## Texto para análise

◇ ◇ ◇

Por Iolanda Ventura, da Redação
MANAUS – A falta de políticas públicas e de segurança em terras indígenas no Amazonas faz com que índios migrem para Manaus, afirma Zenilton de Souza Ferreira, da etnia Mura. No dia 1º de dezembro deste ano, Zenilton Mura assumiu o cargo de diretor-presidente da FEI (Fundação Estadual do Índio do Amazonas).
Em entrevista ao ATUAL, ele relata que indígenas vêm para a capital em busca de atendimentos em serviços básicos, incentivos e melhores perspectivas para o futuro.
“Tem muitos indígenas que às vezes são vistos de maneira negativa: ‘ah, o que é que você faz na cidade?’. Não é perguntar o que faz na cidade, é entender por que que ele veio para a cidade. Muitas vezes na comunidade dele não tinha remédio, escola, proteção, segurança e veio embora”.
Zenilton Mura afirma que o desrespeito aos territórios demarcados também estimula a saída dos indígenas das comunidades. “As invasões de ‘posseiros’ e outros mais assustam as nossas comunidades indígenas”, diz. Leia a entrevista.
ATUAL – Há uma visão que associa os indígenas somente a vestimenta ou vivência na aldeia. Como quem já ocupou e está ocupando uma posição de liderança, como o senhor responde a isso?
Zenilton Mura – O mundo, em várias regiões e falando especificamente do Brasil, ainda existe muito essa questão do preconceito, é muito forte. E trazendo para o Amazonas, pior ainda. Há uma grande confusão na cabeça de muitas pessoas que no Amazonas todo mundo é índio. Isso já é equivocado. Com relação a nós povos indígenas, tem um comportamento diferenciado no Amazonas. O Amazonas tem 66 povos diferentes. Cada um com a sua cultura, seu costume e aí é variável isso.
Quanto ao preconceito, eu vejo que ele precisa ser quebrado. Não existe essa de ser índio quem anda nu, só se tiver pintado, de cocar, é uma imagem que precisa ser quebrada. Os povos indígenas se organizam da sua melhor maneira. Tem momento de estar ali com seus trajes, cocar, ritual e tem momento que não.
Eu, por exemplo, sou Mura. Eu não preciso colocar na minha testa Zenilton Mura para todo mundo saber. Isso é muito natural. Quem conhece a história do movimento, a história do Brasil identifica logo. Claro que nem todo mundo é um antropólogo para fazer um estudo, uma analogia com mais profundidade sobre a questão. Mas particularmente eu acho que o preconceito precisa ser quebrado em todos os sentidos. Eu acredito que é uma barreira que precisa ter uma política mundial, nacional, estadual, local para quebrar o preconceito.

◇ ◇ ◇

## Registros de dados

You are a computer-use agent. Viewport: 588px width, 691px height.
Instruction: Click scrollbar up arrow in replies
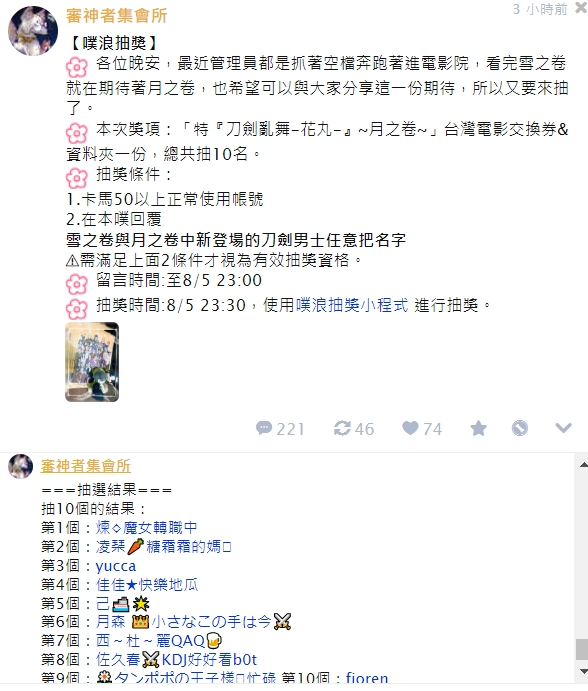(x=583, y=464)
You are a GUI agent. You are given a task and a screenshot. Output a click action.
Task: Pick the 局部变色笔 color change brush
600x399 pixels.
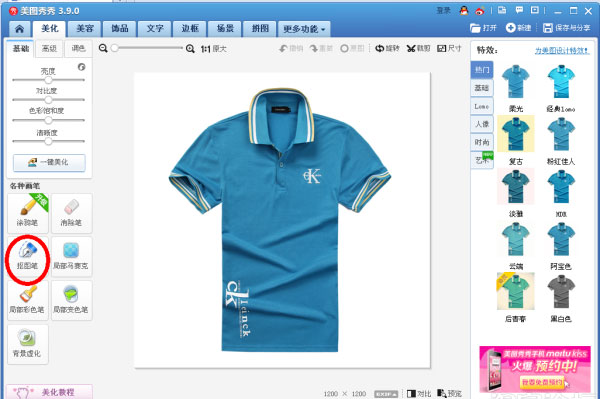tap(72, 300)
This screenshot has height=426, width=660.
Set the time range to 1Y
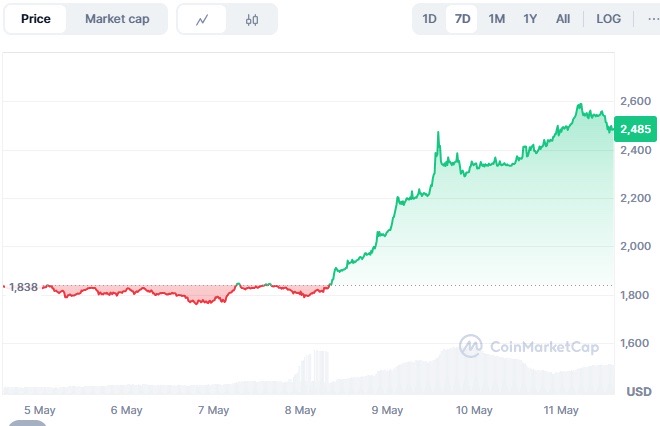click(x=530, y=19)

◇ ◇ ◇

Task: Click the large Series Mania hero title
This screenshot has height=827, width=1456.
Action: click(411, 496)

◇ ◇ ◇

## Instruções do exercício
1) Extraia da entrevista, sem nenhuma alteração, o trecho que começa em "ATUAL – Há uma" e segue até "é variável isso.".
2) Como fica, em forma de lista, o parágrafo da entrevista que começa com "Quanto ao preconceito", mantendo suas ideias principais?
Não é preciso consultar as linhas para fazer o exercício.

## Respostas a seguir
1)
ATUAL – Há uma visão que associa os indígenas somente a vestimenta ou vivência na aldeia. Como quem já ocupou e está ocupando uma posição de liderança, como o senhor responde a isso?
Zenilton Mura – O mundo, em várias regiões e falando especificamente do Brasil, ainda existe muito essa questão do preconceito, é muito forte. E trazendo para o Amazonas, pior ainda. Há uma grande confusão na cabeça de muitas pessoas que no Amazonas todo mundo é índio. Isso já é equivocado. Com relação a nós povos indígenas, tem um comportamento diferenciado no Amazonas. O Amazonas tem 66 povos diferentes. Cada um com a sua cultura, seu costume e aí é variável isso.

2)
- O preconceito precisa ser quebrado.
- É preciso quebrar a imagem de que só é índio quem anda nu, pintado ou de cocar.
- Os povos indígenas se organizam da sua melhor maneira.
- Há momentos de usar trajes e cocar e de fazer ritual, e momentos em que não.